* [Job]:
Write the next part of the court opinion below, State of Connecticut v. Jermaine Harris, beginning right after its final sentence. The data that follows the opinion is not part of it.

Court of Appeals of Connecticut

July 31, 2018

STATE OF CONNECTICUT
v.
JERMAINE HARRIS

          Argued March 15, 2018

         Procedural History

         Information charging the defendant with the crimes of murder, conspiracy to commit murder, felony murder, robbery in the first degree, carrying a pistol without a permit and criminal possession of a firearm, brought to the Superior Court in the judicial district of New Haven, where the charges of murder, conspiracy to commit murder, felony murder, robbery in the first degree and carrying a pistol without a permit were tried to the jury before Alander, J.; thereafter, the court declared a mistrial; subsequently, the charge of criminal possession of a firearm was tried to the court; judgment of guilty, from which the defendant appealed to this court. Affirmed.

          Naomi T. Fetterman, assigned counsel, for the appellant (defendant).

          Timothy F. Costello, assistant state's attorney, with whom, on the brief, were Patrick J. Griffin, state's attorney, Stacey M. Miranda, senior assistant state's attorney, and Karen A. Roberg, assistant state's attor- ney, for the appellee (state).

          DiPentima, C. J., and Elgo and Beach, Js.

          OPINION

          PER CURIAM.

         The defendant, Jermaine Harris, was charged with murder, conspiracy to commit murder, felony murder, robbery in the first degree, carrying a pistol without a permit and criminal possession of a firearm. He elected a jury trial except as to the latter most charge, which was tried to the court. The jury was unable to reach a verdict.[1] The court, however, found the defendant guilty of criminal possession of a firearm in violation of General Statutes § 53a-217 (a) (1), and sentenced him to five years incarceration. He now appeals, [2] claiming that (1) the court's finding of guilt and its sentence deprived him of his constitutional rights under the sixth and fourteenth amendments to the United States constitution, and (2) there was insufficient evidence to support the conviction. We affirm the judgment of the court.

         I

         We first[3] address the defendant's claims that the court's finding of guilt and its sentence deprived him of his constitutional right to trial by jury as well as the due process rights to a fair trial and to the presumption of innocence. The defendant concedes that his constitutional claims are unpreserved and, therefore, requests review of them or reversal of the judgment pursuant to State v. Golding, 213 Conn. 233, 239-40, 567 A.2d 823 (1989), [4] or the plain error doctrine, [5] or our supervisory authority over the administration of justice.[6]

         The defendant's claims are premised on the notions that (1) ‘‘the trial court's [finding of guilt] on the criminal possession of afirearm charge was impermissibly based on its finding that [the defendant] had committed the underlying murder'' and (2) ‘‘[t]he sentence imposed . . . was predicated upon the court's determination that [the defendant] was in fact the shooter.''[7] We reject these arguments outright, and, therefore, decline to review the defendant's unpreserved claims.

* [Data extract]:
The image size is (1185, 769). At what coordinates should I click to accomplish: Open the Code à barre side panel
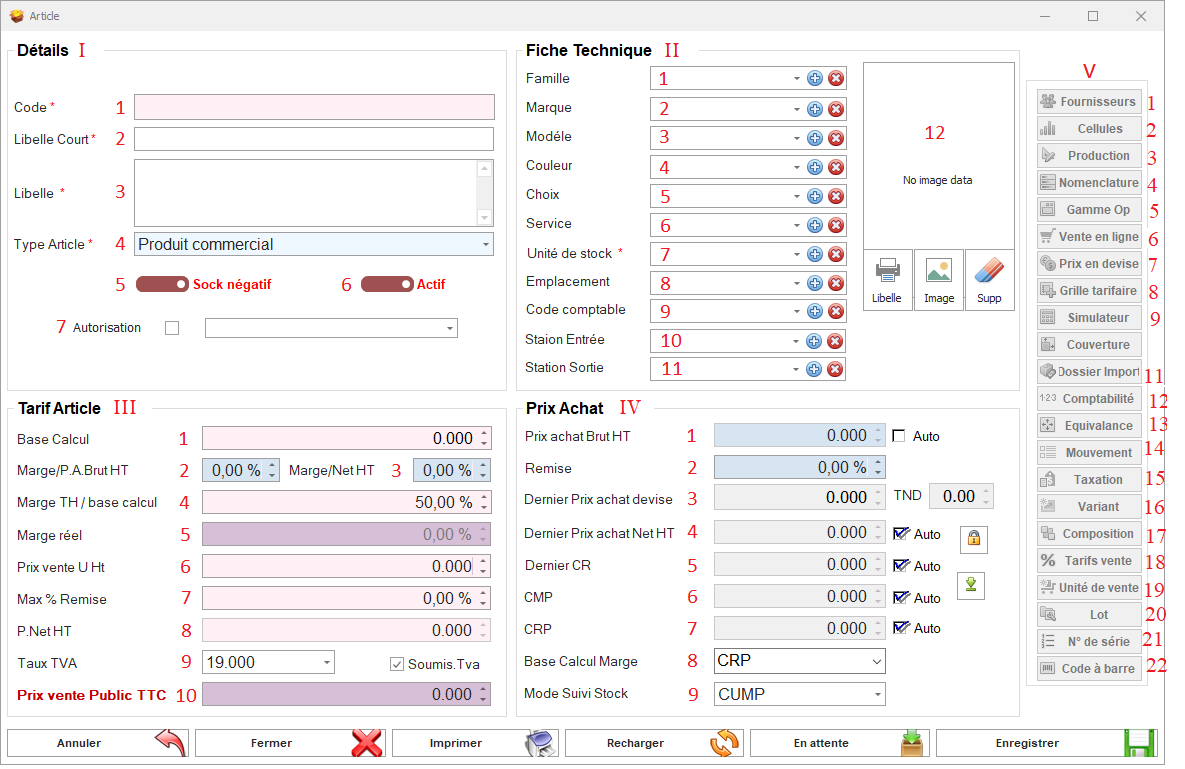click(1088, 668)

* [Reply to the exercise]:
         During trial on the charge before it, the trial court was entitled to consider all the evidence presented and to come to a conclusion different from that of the jury about what that evidence proved. That much is clear from State v. Knight, 266 Conn. 658, 663-74, 835 A.2d 47 (2003), wherein our Supreme Court held that (1) a trial court sitting as concurrent fact finder with a jury is not collaterally estopped from finding facts that conflict with factual findings of a jury; id., 663-66; and (2) a court's finding of guilt is not impermissibly inconsistent with a jury's verdict of not guilty where ‘‘there were multiple triers of fact deciding separate counts, and each fact finder was consistent with itself.'' Id., 672. The defendant here seeks to distinguish Knight on the grounds that the jury failed to reach a verdict and that ‘‘it is not that the trial court's [finding of guilt] is ‘inconsistent' with the jury's inability to reach a verdict but, rather, that the trial court's [finding of guilt] is premised upon a determination that the defendant has elected to be made by the jury, not the court. . . . The court cannot independently render a determination of guilt that conflicts with the jury's findings, here the failure of the jury to reach a verdict at all.'' (Citation omitted.)

         These are distinctions without a difference. First, despite the defendant's protestations to the contrary, the court did not convict the defendant of any crime other than criminal possession of a firearm. Rather, the court, in considering the charge before it, merely found facts that happened also to be relevant to the charges before the jury. Asking whether the court may do this is asking whether collateral estoppel applies. The answer is no. State v. Knight, supra, 266 Conn. 664 (‘‘the doctrine of collateral estoppel does not apply to the procedurally unique situation in which several criminal charges against the same defendant have been allocated between two triers for concurrent adjudication upon virtually identical evidence'' [internal quotation marks omitted]).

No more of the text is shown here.